→ ACTIVITY
A verbatim copy is needed of the lines below from the one containing "Given: Tap the 摄影师演绎者 title tag icon" up to and including the one containing "The width and", excluding pictures.

→ DATASET CONTENT
----------------

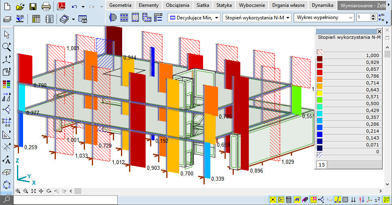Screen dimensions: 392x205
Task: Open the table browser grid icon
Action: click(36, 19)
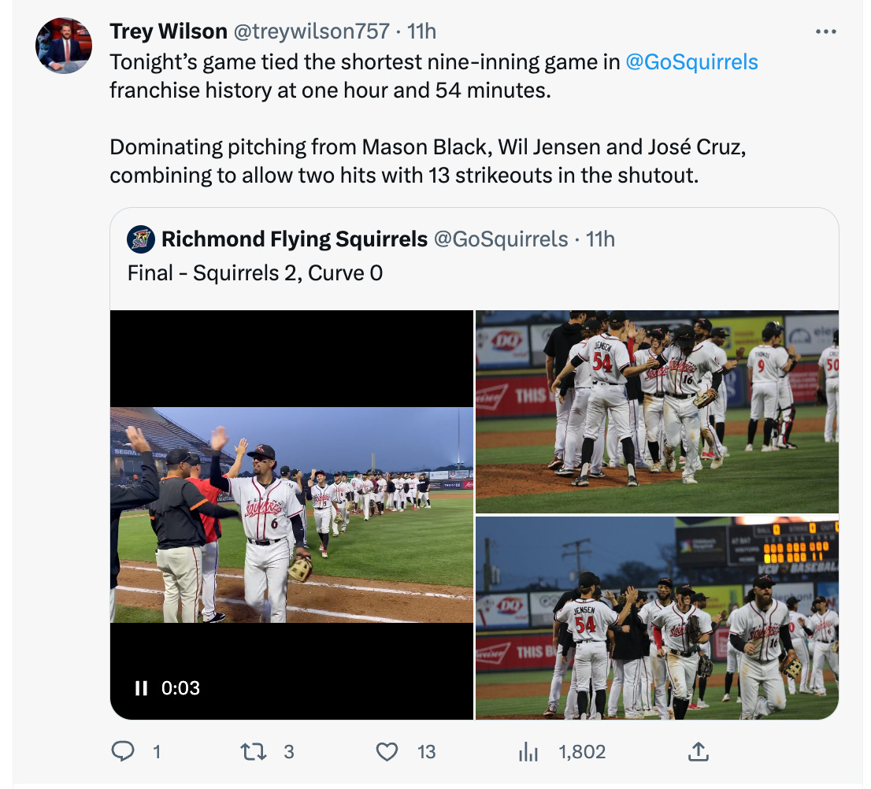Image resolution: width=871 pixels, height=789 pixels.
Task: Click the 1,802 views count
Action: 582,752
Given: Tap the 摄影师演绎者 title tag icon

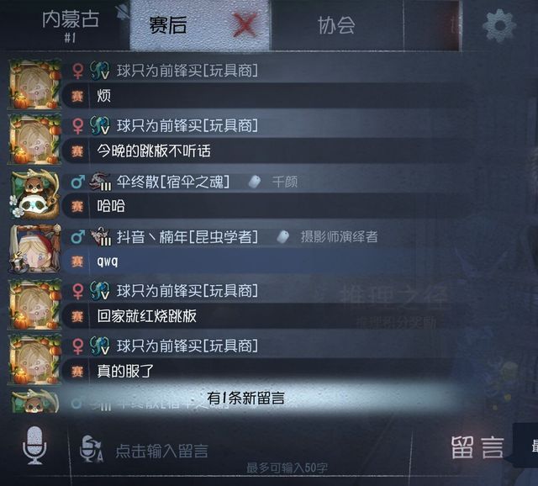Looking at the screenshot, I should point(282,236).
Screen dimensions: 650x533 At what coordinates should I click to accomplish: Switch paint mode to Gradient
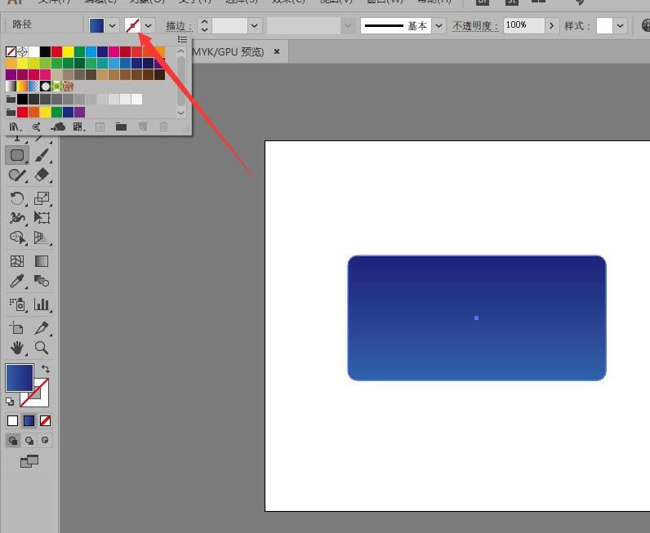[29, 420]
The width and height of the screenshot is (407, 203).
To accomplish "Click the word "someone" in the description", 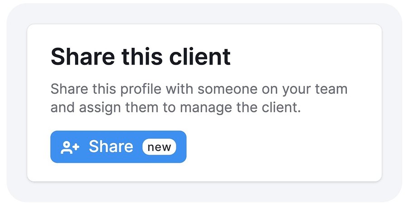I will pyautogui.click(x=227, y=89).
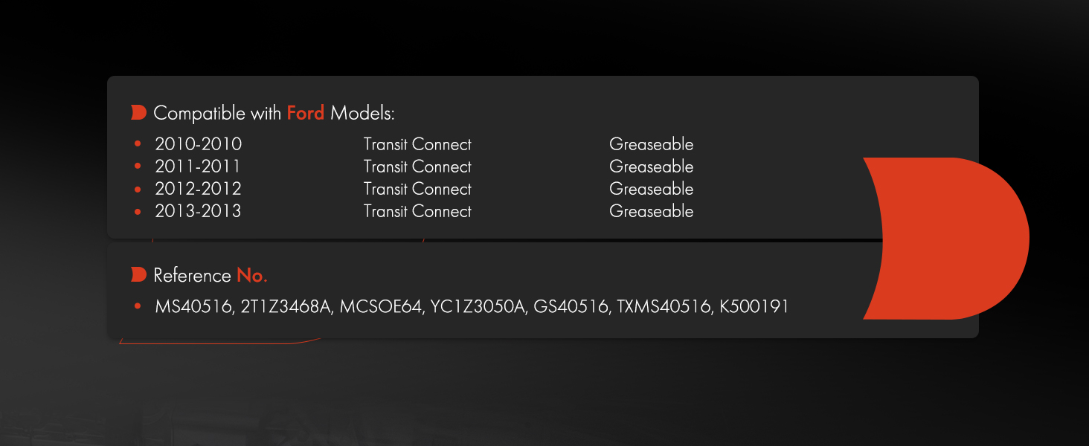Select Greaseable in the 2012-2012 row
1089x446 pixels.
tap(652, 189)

----------------

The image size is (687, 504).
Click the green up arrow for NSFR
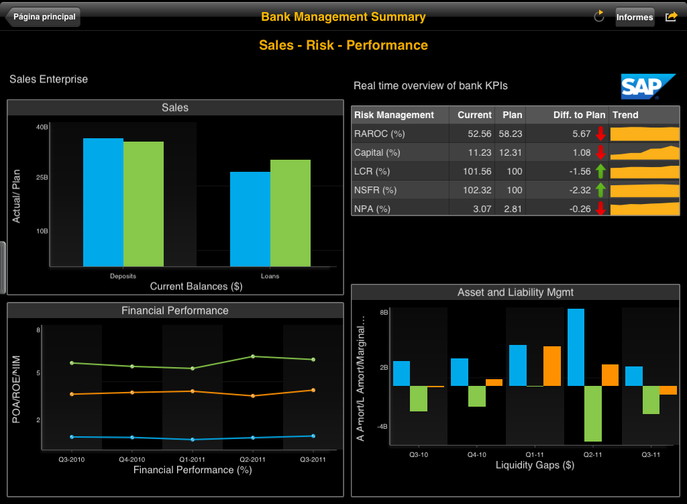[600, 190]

----------------

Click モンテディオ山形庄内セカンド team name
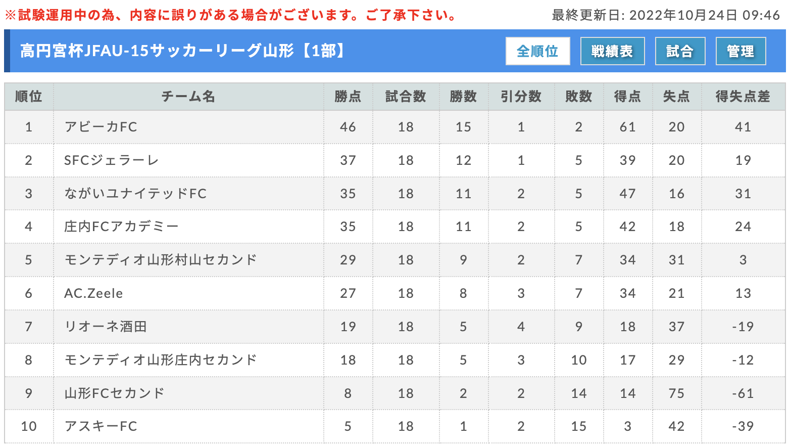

----------------

→ RESPONSE TO THIS TASK
Given: Tap the 摄影师演绎者 title tag icon

Looking at the screenshot, I should point(282,236).
Screen dimensions: 650x533 At what coordinates should I click to accomplish: Switch paint mode to Gradient
[29, 420]
The width and height of the screenshot is (407, 203).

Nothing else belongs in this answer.